В общежитии художников один из жильцов пролил на пол суп: «Опять я голодный остался… Ну что это такое? Пропало последнее спасение больного человека»[561]. В каждом слове – мольба, не высказанная, но подразумеваемая просьба поддержать, стремление отчетливее подчеркнуть приметы ужасающего блокадного быта. Никто не откликается. Первая реакция очевидца события типична и предсказуема: «При всем желании прийти на помощь погибающему товарищу, что ты можешь сделать». Но и пройти мимо, ничем не утешив, неловко. Горечь слов о погибающем товарище – признак того, что и он беспокоится о его судьбе, что он не бесчувственный человек. Преодолеть стыд – значит еще раз, более обоснованно и твердо, уверить себя в том, что ему действительно невозможно протянуть руку. Неужто ничем не помочь? Нет, можно обнадежить, сказать ему: «Не отчаивайся. Не дадим тебе умереть. Чем можем – поделимся». Но это еще подлее, потому что является ложью: «А делиться нечем»[562]. Тогда честнее будет ничего не обещать. Это пусть шаткое, но все же свидетельство о том, что удалось остаться порядочным человеком: не обманул, не отмахнулся от просьбы пустыми речами.
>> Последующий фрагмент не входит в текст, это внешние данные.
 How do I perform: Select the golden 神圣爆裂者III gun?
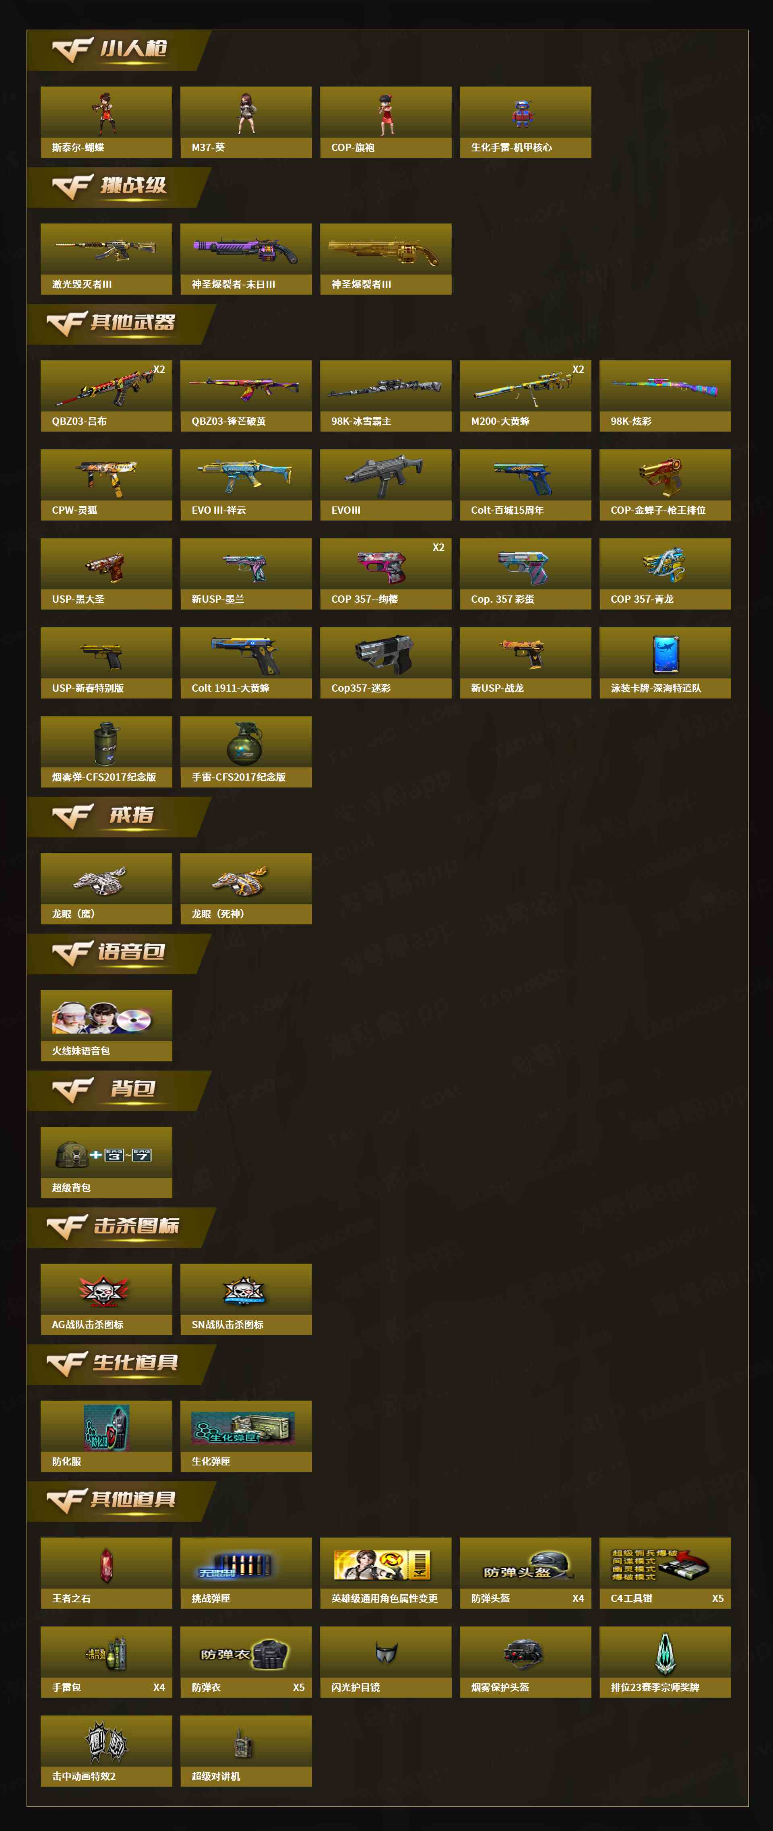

Еще более драматичными можно счесть оправдания одного из артистов, который не сразу решился помочь оказавшейся в беде теще. У нее украли «карточки» и он знал, что ей приходится кормиться одним лишь какао – ничего другого не было. Запись в дневнике, сделанная артистом 11 декабря 1941 г., обычна для тех дней: «Как я могу помочь им из своего хлеба и пайка. Я сам голоден»[563]. Можно, конечно, один день не есть, сэкономить хлеб и отдать его. Но теще и жившей с ней свояченице надо помогать часто, а не ограничиваться только единственным подаянием. Способен ли он так поступить? Ведь он является донором, сдает кровь и, значит, должен лучше питаться – иначе не выдержать. Он перебирает все доводы, и, вероятно, чувствует, что их недостаточно для оправдания: «Дал бы им кусочек своего хлеба, но его у меня сегодня нет»[564]. Тем и закончились его метания; может, надеялся, что теща как-нибудь сама справится с этой бедой. И старается не упоминать об этом в следующих записях, будто ничего не произошло.
Спустя несколько дней он побывал у сестры, встретили его «неприветливо». Раздражение прорвалось быстро – и сестра, и ее сын и муж стали обвинять его в черствости. Пришлось выслушать все: теща голодает восемь дней, приходила к сестре ее свояченица, у нее «один нос торчит». Просила любой еды, чтобы «сварить какой-нибудь суп» – вот до какой черты дошли родные, с которыми он не делится. Сестра хоть что-то дала («немного отсевков, два кусочка дуранды и маленький кусочек хлеба, грамм 40»), а он не желает[565].
Чем защититься? «К сожалению, я сам голодаю с 8 числа» – возвращается все на круги своя. Да и по какому праву они его упрекают? Сын сестры еще недавно его обворовал, объедал и мать. «И только теперь, когда увидел, на что похожа его мать: кожа да кости, и когда смог каким-то образом помочь матери, то возгордился, и чувствуя себя сравнительно сытым, обедая, ужиная и завтракая и дома, и у себя в ремесленном училище, то и решил, что и я так же сыт, как и он» – неприязнь нарастает исподволь[566]. Не хочет он знать, как на самом деле кормили «ремесленников» и не признает, что почти всем во время блокады случалось кого-то «объедать» – иначе никто бы не выжил. Не исчезает, однако, и чувство стыда: на следующий день он отдал свой паек теще, отделив от него только 50 грамм. Но потребность еще раз оправдаться возникает вновь – ив тех же причудливых отражениях. Поток ответных обвинений неостановим – родные выставляли себя благородными людьми, корили его, а сами даже не поблагодарили за подарок: «Спасибо… не получил. Зато упреков по своему адресу много, вышло так… как будто это в порядке вещей, что это, мол, моя прямая обязанность»[567].